Given task | Reproduce the lines of the listing below verbatim, starting at the line containing "Where should I click to: Rename" and ending at the line containing "Action: (24, 7)", with both of those lines included.

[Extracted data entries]
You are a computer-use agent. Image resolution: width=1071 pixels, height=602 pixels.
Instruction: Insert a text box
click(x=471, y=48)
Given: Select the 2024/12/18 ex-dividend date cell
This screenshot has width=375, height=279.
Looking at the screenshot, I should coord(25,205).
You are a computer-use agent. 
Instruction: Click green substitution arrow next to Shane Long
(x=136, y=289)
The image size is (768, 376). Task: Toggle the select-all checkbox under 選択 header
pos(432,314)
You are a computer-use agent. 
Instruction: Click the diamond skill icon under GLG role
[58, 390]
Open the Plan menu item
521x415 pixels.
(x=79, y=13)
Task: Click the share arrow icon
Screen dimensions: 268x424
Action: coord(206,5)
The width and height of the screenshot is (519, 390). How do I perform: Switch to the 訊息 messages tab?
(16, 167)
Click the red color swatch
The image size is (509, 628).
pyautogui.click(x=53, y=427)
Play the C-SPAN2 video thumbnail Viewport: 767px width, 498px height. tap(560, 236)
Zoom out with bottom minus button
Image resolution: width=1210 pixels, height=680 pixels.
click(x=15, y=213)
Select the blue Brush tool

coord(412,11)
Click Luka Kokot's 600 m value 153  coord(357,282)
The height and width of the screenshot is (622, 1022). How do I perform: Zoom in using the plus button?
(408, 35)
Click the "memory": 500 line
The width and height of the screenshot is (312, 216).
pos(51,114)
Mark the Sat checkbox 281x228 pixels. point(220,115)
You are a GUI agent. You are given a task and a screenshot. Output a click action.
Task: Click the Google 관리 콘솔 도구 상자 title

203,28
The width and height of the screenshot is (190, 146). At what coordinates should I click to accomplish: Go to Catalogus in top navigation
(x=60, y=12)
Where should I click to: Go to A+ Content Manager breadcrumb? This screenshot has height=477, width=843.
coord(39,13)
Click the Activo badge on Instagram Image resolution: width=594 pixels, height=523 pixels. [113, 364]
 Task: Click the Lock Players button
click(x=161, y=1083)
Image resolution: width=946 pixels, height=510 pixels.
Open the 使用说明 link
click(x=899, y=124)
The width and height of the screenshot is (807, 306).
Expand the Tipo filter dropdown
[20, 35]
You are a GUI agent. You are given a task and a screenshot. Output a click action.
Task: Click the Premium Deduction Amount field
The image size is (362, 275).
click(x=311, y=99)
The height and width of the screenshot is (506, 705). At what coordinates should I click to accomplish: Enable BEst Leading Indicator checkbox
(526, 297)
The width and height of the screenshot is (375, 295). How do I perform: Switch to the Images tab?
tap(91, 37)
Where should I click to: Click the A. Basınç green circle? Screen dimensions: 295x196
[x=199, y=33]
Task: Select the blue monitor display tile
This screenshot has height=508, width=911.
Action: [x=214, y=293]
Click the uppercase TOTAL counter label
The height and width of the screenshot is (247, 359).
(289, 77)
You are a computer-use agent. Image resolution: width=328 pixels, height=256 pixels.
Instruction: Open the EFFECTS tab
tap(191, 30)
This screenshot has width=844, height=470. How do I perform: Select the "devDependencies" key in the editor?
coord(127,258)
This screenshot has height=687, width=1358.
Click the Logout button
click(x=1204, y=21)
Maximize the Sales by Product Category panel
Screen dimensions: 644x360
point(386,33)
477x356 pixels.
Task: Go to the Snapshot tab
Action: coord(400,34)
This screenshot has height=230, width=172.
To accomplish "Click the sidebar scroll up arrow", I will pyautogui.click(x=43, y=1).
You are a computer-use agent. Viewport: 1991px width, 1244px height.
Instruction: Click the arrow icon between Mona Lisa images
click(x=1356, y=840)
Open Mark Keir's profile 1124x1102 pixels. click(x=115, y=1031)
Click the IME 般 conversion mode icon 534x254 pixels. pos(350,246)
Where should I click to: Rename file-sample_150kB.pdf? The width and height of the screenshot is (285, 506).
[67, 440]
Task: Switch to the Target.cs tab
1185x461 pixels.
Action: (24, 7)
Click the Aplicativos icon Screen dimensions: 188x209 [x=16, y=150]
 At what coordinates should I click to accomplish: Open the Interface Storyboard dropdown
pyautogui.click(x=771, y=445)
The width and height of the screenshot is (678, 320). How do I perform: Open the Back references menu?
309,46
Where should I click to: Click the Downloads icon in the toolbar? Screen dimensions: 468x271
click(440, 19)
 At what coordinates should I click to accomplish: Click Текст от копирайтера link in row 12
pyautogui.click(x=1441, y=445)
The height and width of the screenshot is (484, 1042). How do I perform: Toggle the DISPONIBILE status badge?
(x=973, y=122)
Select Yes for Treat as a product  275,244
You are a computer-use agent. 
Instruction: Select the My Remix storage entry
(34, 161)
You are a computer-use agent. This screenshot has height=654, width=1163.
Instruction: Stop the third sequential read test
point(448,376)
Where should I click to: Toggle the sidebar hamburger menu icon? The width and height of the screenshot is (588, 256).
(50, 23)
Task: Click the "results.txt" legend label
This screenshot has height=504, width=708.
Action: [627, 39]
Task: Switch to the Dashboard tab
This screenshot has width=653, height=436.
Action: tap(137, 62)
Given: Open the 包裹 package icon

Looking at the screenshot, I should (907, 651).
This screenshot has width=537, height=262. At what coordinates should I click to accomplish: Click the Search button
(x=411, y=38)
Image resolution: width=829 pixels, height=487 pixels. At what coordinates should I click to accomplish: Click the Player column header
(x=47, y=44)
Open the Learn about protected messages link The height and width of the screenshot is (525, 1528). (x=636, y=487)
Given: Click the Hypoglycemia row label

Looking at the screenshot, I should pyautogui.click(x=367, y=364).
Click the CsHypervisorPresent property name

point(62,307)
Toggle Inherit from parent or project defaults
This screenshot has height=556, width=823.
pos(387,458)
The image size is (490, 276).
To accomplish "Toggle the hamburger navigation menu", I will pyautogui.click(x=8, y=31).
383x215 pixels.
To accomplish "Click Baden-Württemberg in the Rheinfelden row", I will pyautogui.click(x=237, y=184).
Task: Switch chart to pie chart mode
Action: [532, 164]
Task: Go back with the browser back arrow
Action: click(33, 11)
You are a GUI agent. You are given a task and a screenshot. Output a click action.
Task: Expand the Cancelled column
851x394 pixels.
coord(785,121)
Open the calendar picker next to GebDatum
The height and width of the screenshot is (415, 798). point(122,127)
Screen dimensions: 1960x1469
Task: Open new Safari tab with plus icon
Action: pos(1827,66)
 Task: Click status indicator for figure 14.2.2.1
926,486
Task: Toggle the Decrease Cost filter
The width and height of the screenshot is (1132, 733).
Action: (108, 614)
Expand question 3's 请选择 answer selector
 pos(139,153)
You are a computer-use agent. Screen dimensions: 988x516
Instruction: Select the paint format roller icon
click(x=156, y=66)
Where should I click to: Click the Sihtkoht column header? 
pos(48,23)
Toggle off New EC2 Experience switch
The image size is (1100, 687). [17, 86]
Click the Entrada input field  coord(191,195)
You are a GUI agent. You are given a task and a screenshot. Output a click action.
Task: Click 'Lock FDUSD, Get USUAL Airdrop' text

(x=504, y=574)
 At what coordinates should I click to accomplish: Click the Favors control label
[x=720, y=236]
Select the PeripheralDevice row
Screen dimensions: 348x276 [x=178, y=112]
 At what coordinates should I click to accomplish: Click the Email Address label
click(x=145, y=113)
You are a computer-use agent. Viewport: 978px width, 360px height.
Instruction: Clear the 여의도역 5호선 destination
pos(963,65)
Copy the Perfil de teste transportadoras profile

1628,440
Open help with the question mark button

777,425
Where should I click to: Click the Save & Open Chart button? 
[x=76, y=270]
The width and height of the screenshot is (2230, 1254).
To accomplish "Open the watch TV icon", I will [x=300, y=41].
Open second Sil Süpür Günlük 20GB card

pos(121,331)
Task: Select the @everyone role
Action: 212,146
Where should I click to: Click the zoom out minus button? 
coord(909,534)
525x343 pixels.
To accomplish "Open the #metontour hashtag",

Reply to the task |
Where should I click to: Rename file-sample_150kB.pdf? The width and height of the screenshot is (285, 506).
[67, 440]
Task: Switch to the Target.cs tab
1185x461 pixels.
Action: (24, 7)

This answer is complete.